SQL Assignment - Join 2 Tables

  • The data set that I have has 2 tables. One (trips) contains the start and end date in DATETIME format for bicycle trips as well as the ID code for the station that the bike belongs to, the other table (station) contains the same corresponding ID code for the stations along with the actual name of the station. The questions I need to answer, which means I will have to JOIN these two tables are:

      1. Station name

        • Which station has the longest trips on average?
        • Which station has the shortest trips on average?
        • Extremely long / short trips can skew your results. How would avoid that?

    1. Let's call trips that start and end in the same station "round trips". Calculate the fraction of trips that were round trips and break it down by:

      1. Membership status
      2. Day of the week

  • paige.miller91 - Thursday, January 17, 2019 11:21 AM

    The data set that I have has 2 tables. One (trips) contains the start and end date in DATETIME format for bicycle trips as well as the ID code for the station that the bike belongs to, the other table (station) contains the same corresponding ID code for the stations along with the actual name of the station. The questions I need to answer, which means I will have to JOIN these two tables are:

      1. Station name

        • Which station has the longest trips on average?
        • Which station has the shortest trips on average?
        • Extremely long / short trips can skew your results. How would avoid that?

    1. Let's call trips that start and end in the same station "round trips". Calculate the fraction of trips that were round trips and break it down by:

      1. Membership status
      2. Day of the week

    Okay, what have you tried to answer these questions?  We aren't just going to give you the answers as that doesn't he;p you learn.

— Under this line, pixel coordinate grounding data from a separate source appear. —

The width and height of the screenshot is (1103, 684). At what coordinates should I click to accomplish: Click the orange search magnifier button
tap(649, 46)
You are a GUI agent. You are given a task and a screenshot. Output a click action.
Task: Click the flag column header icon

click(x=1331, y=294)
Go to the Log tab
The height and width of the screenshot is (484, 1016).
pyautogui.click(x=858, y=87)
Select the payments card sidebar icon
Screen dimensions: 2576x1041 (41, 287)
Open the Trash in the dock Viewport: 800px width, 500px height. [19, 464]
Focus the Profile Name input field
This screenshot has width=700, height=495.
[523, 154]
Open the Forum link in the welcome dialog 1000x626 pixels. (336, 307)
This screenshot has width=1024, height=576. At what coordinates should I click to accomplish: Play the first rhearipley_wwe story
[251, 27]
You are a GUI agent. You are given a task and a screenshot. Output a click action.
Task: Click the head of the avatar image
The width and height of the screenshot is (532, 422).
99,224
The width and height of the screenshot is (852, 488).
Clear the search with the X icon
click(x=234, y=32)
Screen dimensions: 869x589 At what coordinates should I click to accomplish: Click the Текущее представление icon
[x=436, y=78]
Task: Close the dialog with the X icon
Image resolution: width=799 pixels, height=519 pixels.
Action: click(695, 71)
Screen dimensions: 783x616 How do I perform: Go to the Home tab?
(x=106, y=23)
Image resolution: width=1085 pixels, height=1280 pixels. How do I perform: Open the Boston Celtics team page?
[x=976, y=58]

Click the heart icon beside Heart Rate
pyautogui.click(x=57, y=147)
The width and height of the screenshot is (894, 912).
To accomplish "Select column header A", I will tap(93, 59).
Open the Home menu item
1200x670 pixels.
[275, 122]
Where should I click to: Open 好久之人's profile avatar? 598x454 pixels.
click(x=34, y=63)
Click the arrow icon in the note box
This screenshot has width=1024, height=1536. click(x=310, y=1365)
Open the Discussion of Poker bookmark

  • Haha, of course, ok so I got this so far: 

    CREATE VIEW stationtriplength AS
    SELECT trips.start_station_code, trips.duration_sec, stations.name
    FROM trips JOIN stations ON trips.start_station_code = stations.code 

    ---to get the information I need from both tables into a view
    THEN: 

    Untitled SELECT AVG(duration_sec) trip_length, name
    FROM stationlengthtrip
    GROUP BY name
    --- to get the average trip duration 

    From here I answered which station has the longest and shortest trip durations, that part I figured out by using:

    Untitled SELECT AVG(duration_sec) trip_length, name
    FROM stationlengthtrip
    GROUP BY name
    ORDER BY AVG(duration_sec) DESC 
    LIMIT 1;

    The only part I cannot get is how to do the round trips

  • How do you know which of those trips had a round trip? You are only bringing the start point and how long it takes, unless I am missing something.

  • astrid 69000 - Thursday, January 17, 2019 1:24 PM

    How do you know which of those trips had a round trip? You are only bringing the start point and how long it takes, unless I am missing something.

    I think the length of trip is duration not distance travelled.
    The table has StartTime, EndTime and StationId.
    So the calculation of a trip length (in time) can be done from one row.

  • Ah yeah, I missed, there is an end_station_code as well,

  • and yeah the curation of the trip is time, but there is a start station code and an end station code for where the bikes were picked up and where they were returned. Would that change anything I did above?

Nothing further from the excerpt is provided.